Fortunately, once we were about ready to go, the sun came out cooperatively for a good while, including during most of our visit to Higashiyama, particularly the Kiyomizu Dera temple. It's a sprawling, hilly complex - including a nasty vertical ascent to the entrance, but worth all the sweaty footsteps. It contains imagery that's pure Kyoto. Gorgeous temples, breathtaking mountain views, and real people saying real prayers and doing real quirky things.

It's also home to the "Love Temple," where young couples and the hopelessly romantic go to say prayers for the future. It's good for those already in love as well, so I went there and bought a little sumthin' sumthin' for Alannah, with the money going as an offering to whatever gods are responsible.
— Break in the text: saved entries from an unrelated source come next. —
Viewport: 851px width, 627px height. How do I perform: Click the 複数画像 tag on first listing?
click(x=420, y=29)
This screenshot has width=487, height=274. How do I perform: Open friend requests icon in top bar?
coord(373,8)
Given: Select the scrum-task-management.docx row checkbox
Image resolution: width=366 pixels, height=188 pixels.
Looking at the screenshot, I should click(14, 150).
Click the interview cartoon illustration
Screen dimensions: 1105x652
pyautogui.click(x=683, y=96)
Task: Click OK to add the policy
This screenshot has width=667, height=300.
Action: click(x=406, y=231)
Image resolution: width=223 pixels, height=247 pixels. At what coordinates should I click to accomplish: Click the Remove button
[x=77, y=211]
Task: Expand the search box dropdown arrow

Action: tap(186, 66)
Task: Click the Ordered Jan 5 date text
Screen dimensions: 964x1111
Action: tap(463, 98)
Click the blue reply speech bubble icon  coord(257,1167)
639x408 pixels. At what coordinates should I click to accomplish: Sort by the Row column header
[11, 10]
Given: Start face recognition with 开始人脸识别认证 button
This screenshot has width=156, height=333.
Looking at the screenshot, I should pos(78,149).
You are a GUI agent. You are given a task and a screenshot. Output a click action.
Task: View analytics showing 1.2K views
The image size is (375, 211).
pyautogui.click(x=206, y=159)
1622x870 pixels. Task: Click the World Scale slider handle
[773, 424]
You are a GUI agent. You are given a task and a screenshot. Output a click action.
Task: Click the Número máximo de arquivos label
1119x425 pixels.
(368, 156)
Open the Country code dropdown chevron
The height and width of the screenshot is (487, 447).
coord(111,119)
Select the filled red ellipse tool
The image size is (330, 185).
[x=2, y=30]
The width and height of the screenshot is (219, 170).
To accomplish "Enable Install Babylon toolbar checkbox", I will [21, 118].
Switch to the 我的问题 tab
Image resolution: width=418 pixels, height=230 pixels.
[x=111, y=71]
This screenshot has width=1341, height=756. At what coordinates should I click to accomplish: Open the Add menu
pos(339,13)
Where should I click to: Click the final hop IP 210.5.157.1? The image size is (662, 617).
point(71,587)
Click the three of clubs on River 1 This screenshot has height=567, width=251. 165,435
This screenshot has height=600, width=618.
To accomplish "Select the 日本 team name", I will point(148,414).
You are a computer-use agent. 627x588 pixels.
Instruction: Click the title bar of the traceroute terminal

Yeah, I'm sappy like that.

As night fell, we moved on to Kodai-Ji, a gorgeous temple that's all about the gardens surrounding it. At night, it's lit up, and with the colors of the fall foliage it's an almost surreal, otherworldly place to be. From a colorfully lit-up temple to shiny ponds to a striking green bamboo forest, it's a feast for the eyes in much the same way as Kyoto ryori is for the mouth.

Our last thing before hunting down an internet connection was to hunt down geisha. Their primary feeding grounds: Kyoto Gion (old town), whose narrow, lantern-lined streets are their natural habitat. Makoto told me to have my camera ready as he took me down a tiny, seemingly abandoned street, each doorway with a red and white lantern signifying the presence of geishas. I guess it's a red lamp district. Har har. Anyway, we laid in wait, hoping to snap a shot or two of the elusive geisha, but with the rain falling and all, none made an appearance. After I'd put my lens cap back on, I saw what looked like a geisha quickly came out of a door and darted into a dark, narrow alley.

I'm starting to think that geishas are a long-held myth or urban legend, not unlike Santa Claus, the Tooth Fairy, and straight Republican senators. If anyone has any evidence to the contrary, please dish it up.